Tuesday, January 23, 2007


What is the purpose of a resource?
Gawd knows I am no favorite of the oil companies, but...
From the CBC archives comes this picture, taken at the Capital Hotel last October, 2006. The picture was taken during a job fair at the hotel.
Some 9000 people showed up looking for prospective employment in Alberta.
While Alberta enjoys having the problem of not enough people to help nurture its resources and help bring them to market, here the problem is the opposite-we have the resources, but not enough of an ability to realize what the purpose of those resources are.
We don't have the courage to sign a deal that means more than just to the provincial treasury.
The picture itself has to ask the question, if you live here in Newfoundland and Labrador, exactly what is the purpose of a resource?
If then, the purpose of a resource is to make things better in your own neck of the woods, then why can't the province get it right? If we can't USE a resource to put our own people to work, then, why do we have them?
The purpose of a resource is to help nurture your own people so they can create an environment where they can stay, have some kind of hope that they can put down roots, to carry out what we have been trying to do for years:
Survive!
If we are so hell-bent on doing what is right for the province, why can't we reach a consensus with those who are to develop those same resources to help us survive in this place?
I don't like the fact that someone can purport to be "doing the right thing" when I see line-ups of people looking for opportunity elsewhere from this land. I don't like the fact that our best resource-OUR PEOPLE- are being exported "raw" to places where they'll be a number and not a name.
It's here that the people of this land want to stay.
To you in the upper echelon I do have to say:
The purpose of a resource, is to keep your most important resource-your people-here.
Exactly how bad is the Hebron-Ben Nevis deal, that we haven't been shown the details of what has been negotiated for before talks broke off?

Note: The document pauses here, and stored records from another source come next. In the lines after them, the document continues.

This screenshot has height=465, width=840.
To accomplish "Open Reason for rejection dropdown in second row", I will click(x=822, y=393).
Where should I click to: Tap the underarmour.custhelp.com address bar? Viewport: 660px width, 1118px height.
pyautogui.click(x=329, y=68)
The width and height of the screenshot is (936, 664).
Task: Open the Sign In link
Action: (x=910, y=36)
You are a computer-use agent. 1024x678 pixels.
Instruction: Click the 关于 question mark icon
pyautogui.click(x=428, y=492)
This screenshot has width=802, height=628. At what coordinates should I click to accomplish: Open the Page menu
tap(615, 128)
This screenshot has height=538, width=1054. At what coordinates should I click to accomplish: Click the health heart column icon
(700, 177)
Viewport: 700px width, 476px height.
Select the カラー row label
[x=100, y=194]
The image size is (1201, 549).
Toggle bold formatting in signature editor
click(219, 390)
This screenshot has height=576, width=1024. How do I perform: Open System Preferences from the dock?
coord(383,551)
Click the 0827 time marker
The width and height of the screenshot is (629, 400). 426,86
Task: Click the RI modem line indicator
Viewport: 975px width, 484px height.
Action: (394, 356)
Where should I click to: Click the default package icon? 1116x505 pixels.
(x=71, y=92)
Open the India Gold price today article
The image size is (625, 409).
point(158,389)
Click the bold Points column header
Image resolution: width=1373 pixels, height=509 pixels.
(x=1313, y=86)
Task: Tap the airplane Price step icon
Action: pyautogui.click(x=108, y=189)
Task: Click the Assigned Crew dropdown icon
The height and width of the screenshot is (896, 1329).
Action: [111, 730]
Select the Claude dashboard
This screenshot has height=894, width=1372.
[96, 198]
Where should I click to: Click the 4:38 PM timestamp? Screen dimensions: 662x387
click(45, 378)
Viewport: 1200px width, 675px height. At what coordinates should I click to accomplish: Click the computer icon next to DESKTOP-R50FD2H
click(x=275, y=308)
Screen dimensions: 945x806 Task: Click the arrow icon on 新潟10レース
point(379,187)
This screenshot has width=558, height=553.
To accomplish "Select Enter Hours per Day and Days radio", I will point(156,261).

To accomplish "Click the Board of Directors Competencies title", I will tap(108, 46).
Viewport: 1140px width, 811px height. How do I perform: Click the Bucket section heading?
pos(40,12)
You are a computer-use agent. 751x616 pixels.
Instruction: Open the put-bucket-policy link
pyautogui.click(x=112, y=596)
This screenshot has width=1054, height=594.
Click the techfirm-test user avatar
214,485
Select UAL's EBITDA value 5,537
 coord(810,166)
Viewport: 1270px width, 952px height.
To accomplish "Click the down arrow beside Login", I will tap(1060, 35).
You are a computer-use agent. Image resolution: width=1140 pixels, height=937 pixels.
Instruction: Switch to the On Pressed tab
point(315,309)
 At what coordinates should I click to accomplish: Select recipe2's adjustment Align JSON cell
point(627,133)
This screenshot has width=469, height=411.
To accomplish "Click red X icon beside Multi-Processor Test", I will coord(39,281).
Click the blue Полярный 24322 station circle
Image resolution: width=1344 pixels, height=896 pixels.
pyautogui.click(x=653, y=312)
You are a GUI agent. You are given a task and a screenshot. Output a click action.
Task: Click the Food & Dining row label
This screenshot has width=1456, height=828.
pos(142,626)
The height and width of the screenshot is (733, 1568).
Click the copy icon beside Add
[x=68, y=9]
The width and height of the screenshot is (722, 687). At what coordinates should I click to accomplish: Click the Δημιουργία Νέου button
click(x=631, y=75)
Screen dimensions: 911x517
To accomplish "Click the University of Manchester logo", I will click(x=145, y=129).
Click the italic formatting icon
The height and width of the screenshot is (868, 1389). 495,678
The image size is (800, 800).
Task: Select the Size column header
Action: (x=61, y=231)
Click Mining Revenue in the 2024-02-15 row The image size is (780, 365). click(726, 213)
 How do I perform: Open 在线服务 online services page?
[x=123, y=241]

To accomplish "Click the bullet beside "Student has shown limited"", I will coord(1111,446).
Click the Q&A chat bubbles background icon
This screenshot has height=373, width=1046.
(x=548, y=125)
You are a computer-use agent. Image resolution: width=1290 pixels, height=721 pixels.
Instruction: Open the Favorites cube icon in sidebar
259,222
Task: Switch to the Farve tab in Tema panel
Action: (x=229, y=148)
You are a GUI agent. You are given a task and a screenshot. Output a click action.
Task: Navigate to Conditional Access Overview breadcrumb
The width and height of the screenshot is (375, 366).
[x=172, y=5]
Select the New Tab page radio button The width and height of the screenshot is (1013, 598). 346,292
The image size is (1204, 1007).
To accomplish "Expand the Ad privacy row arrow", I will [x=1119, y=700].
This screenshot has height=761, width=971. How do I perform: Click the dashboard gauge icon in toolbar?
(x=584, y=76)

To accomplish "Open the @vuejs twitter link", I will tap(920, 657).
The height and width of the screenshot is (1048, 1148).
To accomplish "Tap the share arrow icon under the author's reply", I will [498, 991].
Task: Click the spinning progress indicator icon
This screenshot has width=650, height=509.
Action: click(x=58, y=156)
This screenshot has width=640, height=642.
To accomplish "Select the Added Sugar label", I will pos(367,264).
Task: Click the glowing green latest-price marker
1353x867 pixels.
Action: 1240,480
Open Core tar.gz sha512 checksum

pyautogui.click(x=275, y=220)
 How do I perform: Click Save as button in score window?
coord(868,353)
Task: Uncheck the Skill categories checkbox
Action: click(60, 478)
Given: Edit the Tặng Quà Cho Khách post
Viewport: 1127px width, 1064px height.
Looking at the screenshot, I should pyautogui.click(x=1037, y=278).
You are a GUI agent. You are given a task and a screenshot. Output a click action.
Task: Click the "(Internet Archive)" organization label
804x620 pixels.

How bad off does the government treasury have to be before the government realizes it has done irreparable damage to it's own people for which their resources have been meant for?
Does the government forget that, with out-migration comes a lack of youth? That in turn means an older population for which they'll be spending millions for homecare when they get older because their own children would have planted roots in a far away land years before?
Does the government understand the implications for which it has broken off negotiations?
Really!...
The words of a Stan Rogers song come to mind here:
"So, bid farewell to the eastern town you never more will see...
There's self respect and a steady check in this refinery.
You will miss the green and the woods and streams and the dust
will fill your nose.
But you'll be free, and just like me, an idiot I suppose..."
Now he's off to Fort McMurray to check on the kids...
I'm sure they're doing just fine.
Maybe they might have phoned you from the 403 or 780 area code already
to tell you so...

1 comment:

Mark said...

The irony is - the "resource" in the photo is the one that isn't exactly "raw" - it's the most value added one that we have. At some point the financial beneift of leaving oil in the ground for a decade in hope of a better rate of return is completely overshadowed by another decade of spending hundreds of millions to nurture and educate another generation of Alberta's labour force.

If, as Danny says, we need to wait ten years, we may as well send them West at age nine or ten.